Wednesday, July 15, 2009

vowe dot net :: It is the apps, stupid

A timely Volker reality check; see the full post (and the comment thread therein)

There are Notes customers out there, that have expressed this concern and have implemented "no Notes development" policies while maintaining their existing infrastructure. I have even seen some less understandable policies like "Notes apps only in Java" as if those would be more easily portable down the road.

Enter Xpages. IBM once promised you could use your Notes apps in a browser, automagically. Turned out that was not so easy either. So IBM did not promise you could easily turn your Notes apps into Xpages apps. And you can't. You rebuild them as Xpages.

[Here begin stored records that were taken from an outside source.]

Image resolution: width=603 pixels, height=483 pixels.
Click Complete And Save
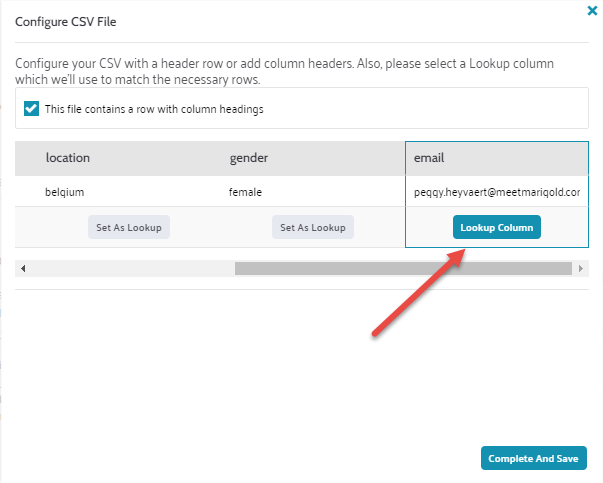point(533,459)
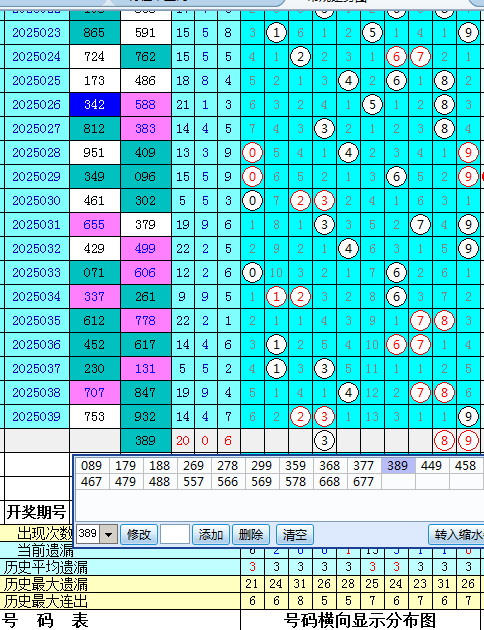This screenshot has width=484, height=630.
Task: Select number 089 in the number list
Action: [x=92, y=466]
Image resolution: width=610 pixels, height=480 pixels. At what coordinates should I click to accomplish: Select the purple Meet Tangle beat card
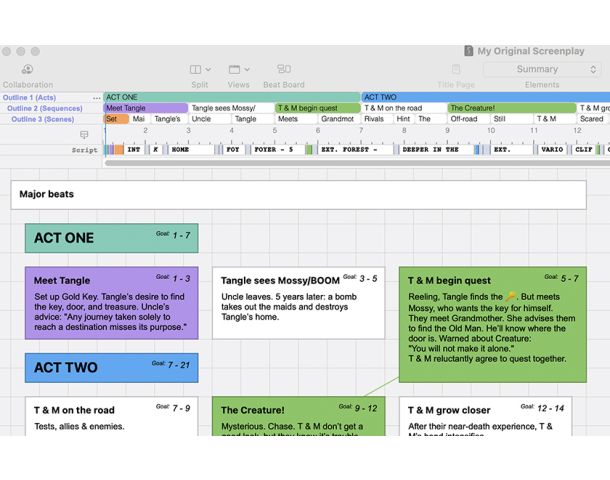pyautogui.click(x=111, y=302)
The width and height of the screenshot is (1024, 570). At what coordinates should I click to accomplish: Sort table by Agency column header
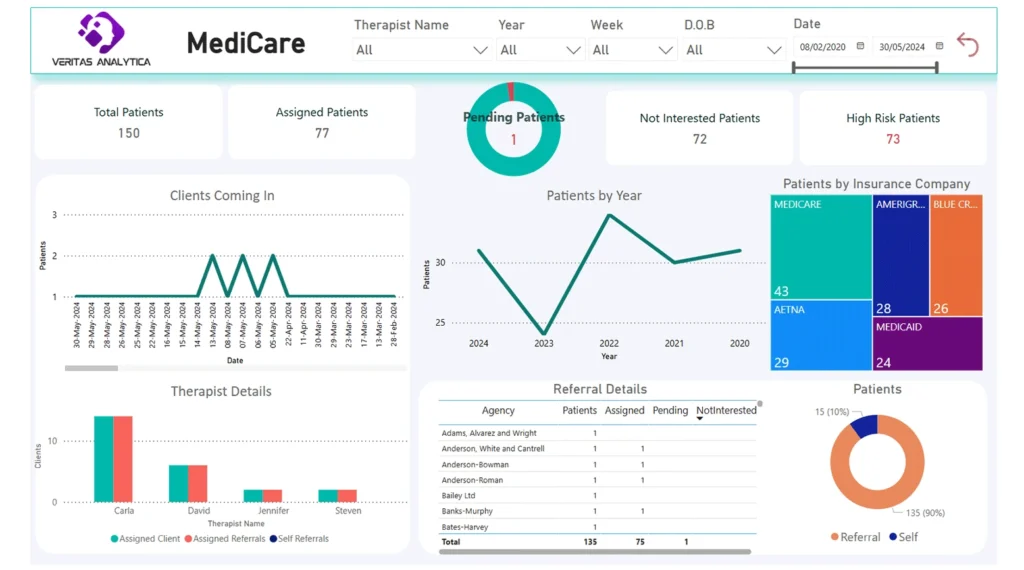click(x=498, y=410)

Rip and replace.

I had “It’s the apps, stupid!” (a reference to a 1992 Clinton campaign phrase) on my office white board at Lotus for several years, when I was working in Notes product management, as the ability to support collaborative applications (in addition to email) was a longstanding Notes/Domino differentiator.

These days, the Notes/Domino application migration picture usually looks like this:

image

In more detail:

  • Enterprise messaging (email, calendaring/scheduling, tasks/to-dos, and contacts) moves from Notes/Domino to Outlook/Exchange
  • Several platform services (e.g., directory) move from Domino to Windows Server or the .NET Framework (i.e., to a consistent set of platform services used by multiple applications)
  • Notes/Domino applications focused on collaborative workspaces (e.g., document libraries and discussion forums) map directly to SharePoint workspaces
  • More elaborate Notes/Domino applications, likely involving more complex business processes and external (DBMS-managed) data, map to SharePoint apps (e.g., SharePoint + InfoPath + SQL Server or Oracle Database) or enterprise apps (e.g., SAP or Microsoft Dynamics CRM, accessible via SharePoint).

In general, from what I’ve seen lately, the app migration exercise is much simpler (and more highly automated), moving from Notes/Domino to the Microsoft platform, than it is going from traditional Notes/Domino to Java (e.g., IBM WebSphere) or the fledgling Domino XPages framework.